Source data
— Begin —

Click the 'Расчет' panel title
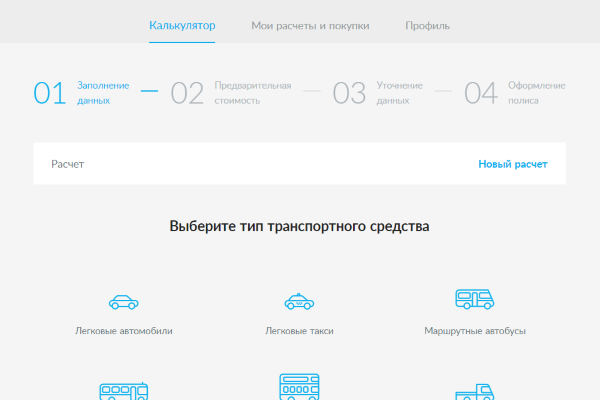This screenshot has width=600, height=400. pos(67,164)
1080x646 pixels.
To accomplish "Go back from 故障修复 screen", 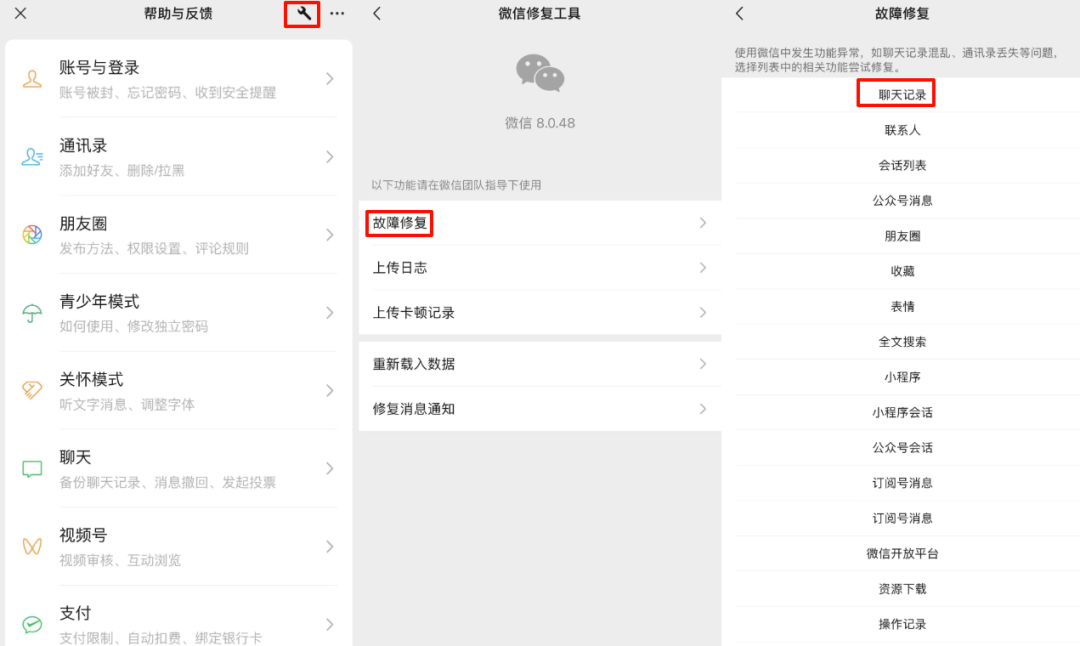I will click(739, 13).
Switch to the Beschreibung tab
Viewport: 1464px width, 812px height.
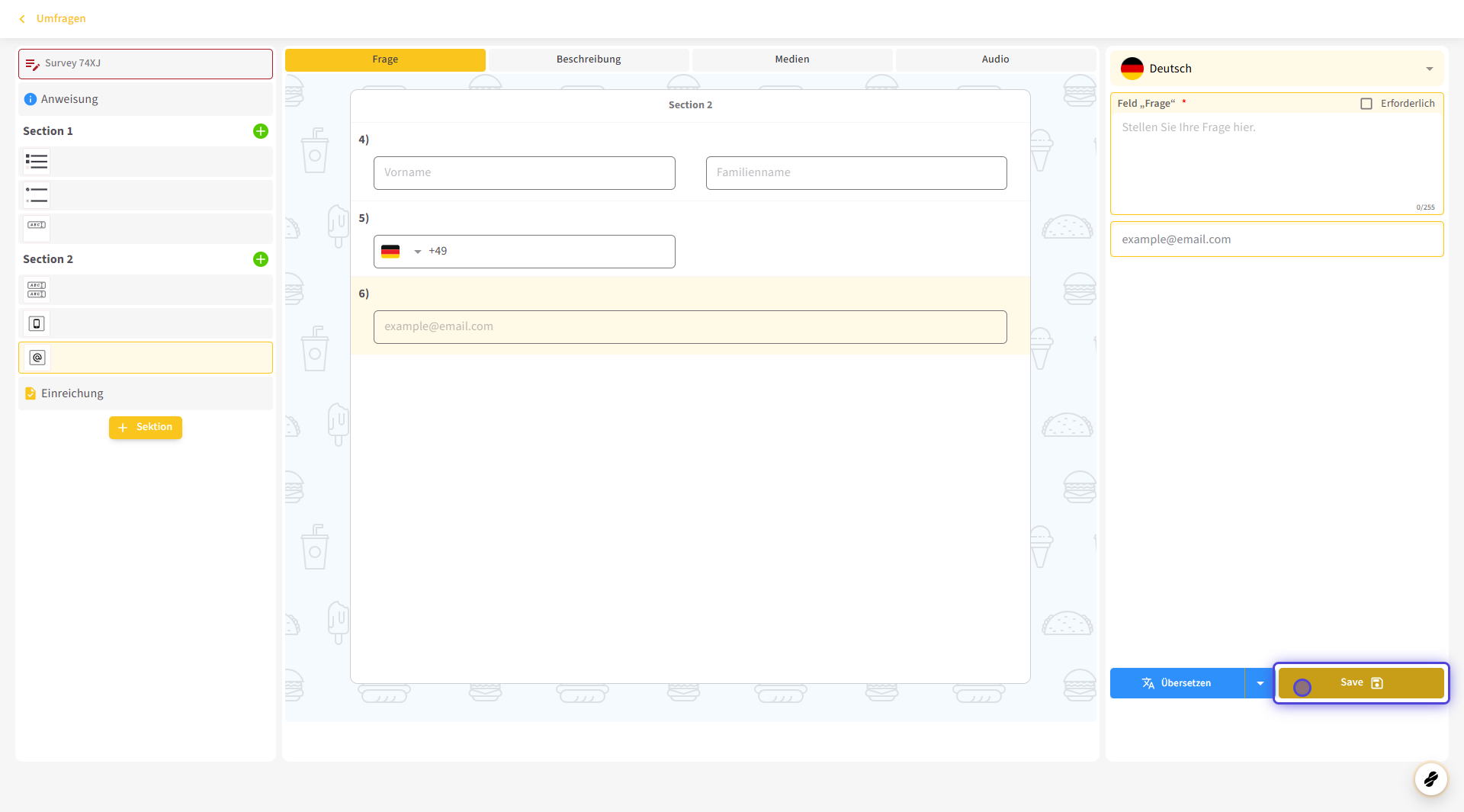(588, 59)
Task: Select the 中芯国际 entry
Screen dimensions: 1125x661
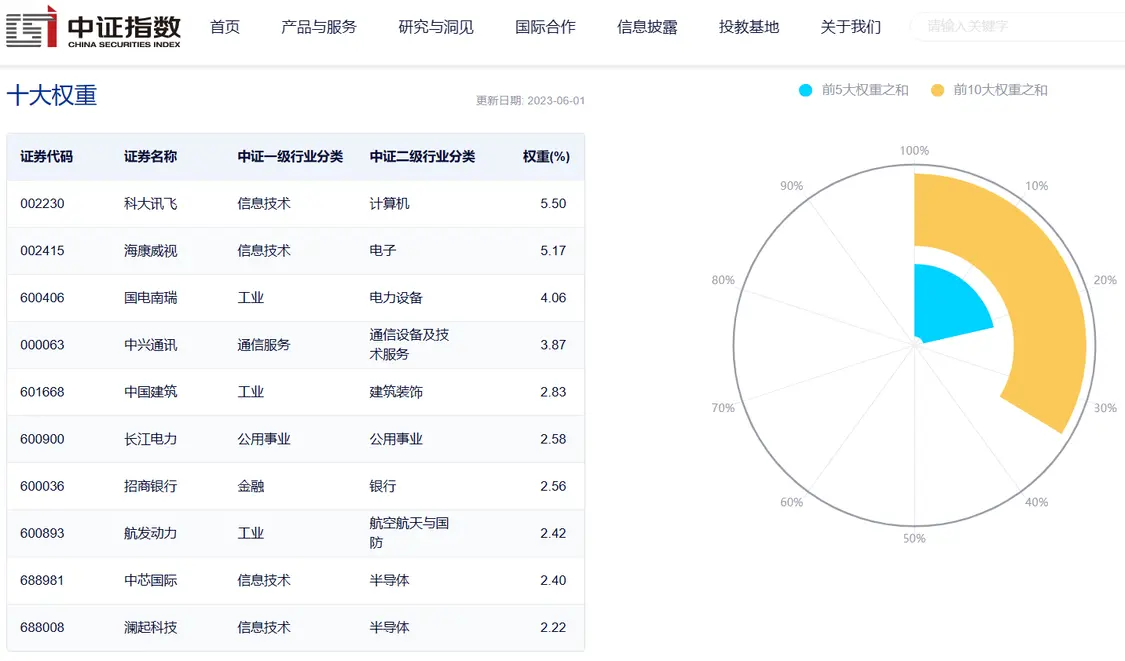Action: tap(150, 580)
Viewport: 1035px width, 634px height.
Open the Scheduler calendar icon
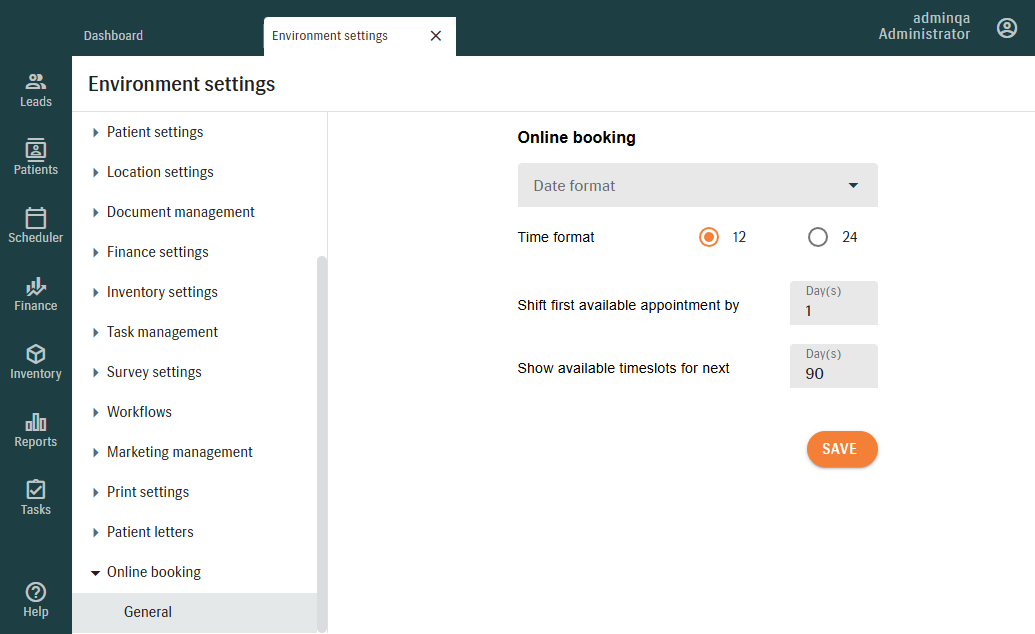click(36, 218)
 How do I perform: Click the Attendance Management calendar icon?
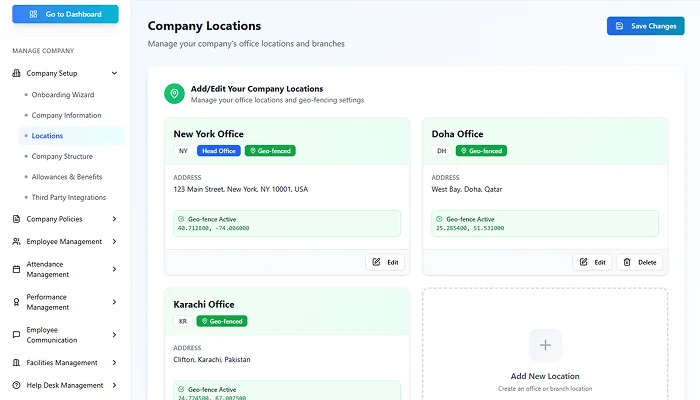tap(16, 268)
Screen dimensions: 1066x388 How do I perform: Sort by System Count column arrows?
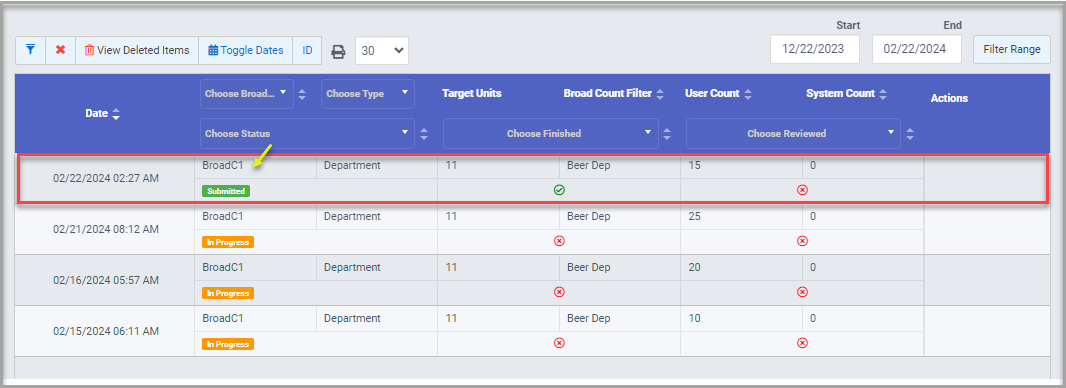click(x=882, y=94)
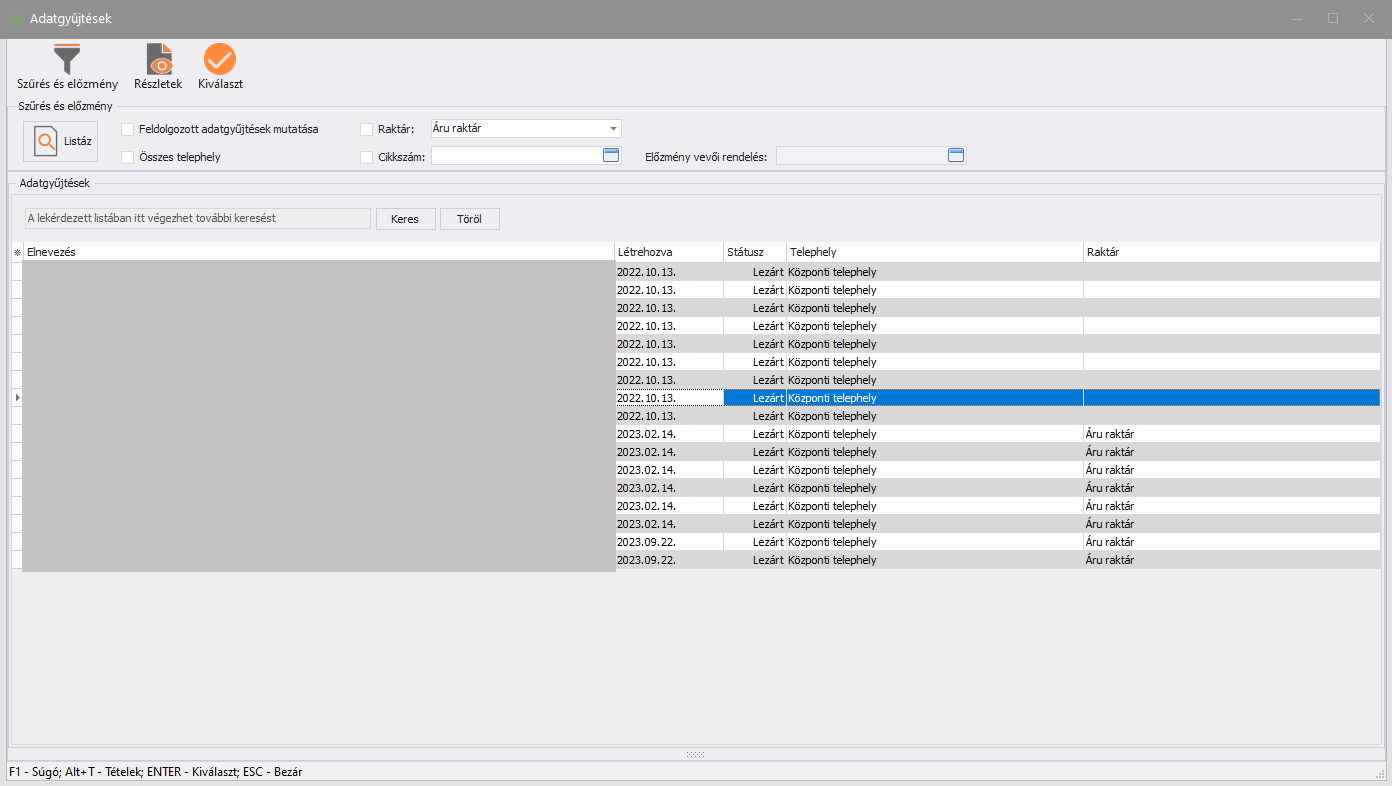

— End —

Task to carry out
Extract the lines of the material word for word, starting at the line that contains "Viewport: 1035px width, 634px height." and ending at the end of the material. Leave the pictures out.

Exercise result
Viewport: 1035px width, 634px height.
Open the Scheduler calendar icon
click(36, 218)
 How do I perform: Click the Attendance Management calendar icon?
tap(16, 268)
Screen dimensions: 1066x388 How do I perform: Sort by System Count column arrows?
click(x=882, y=94)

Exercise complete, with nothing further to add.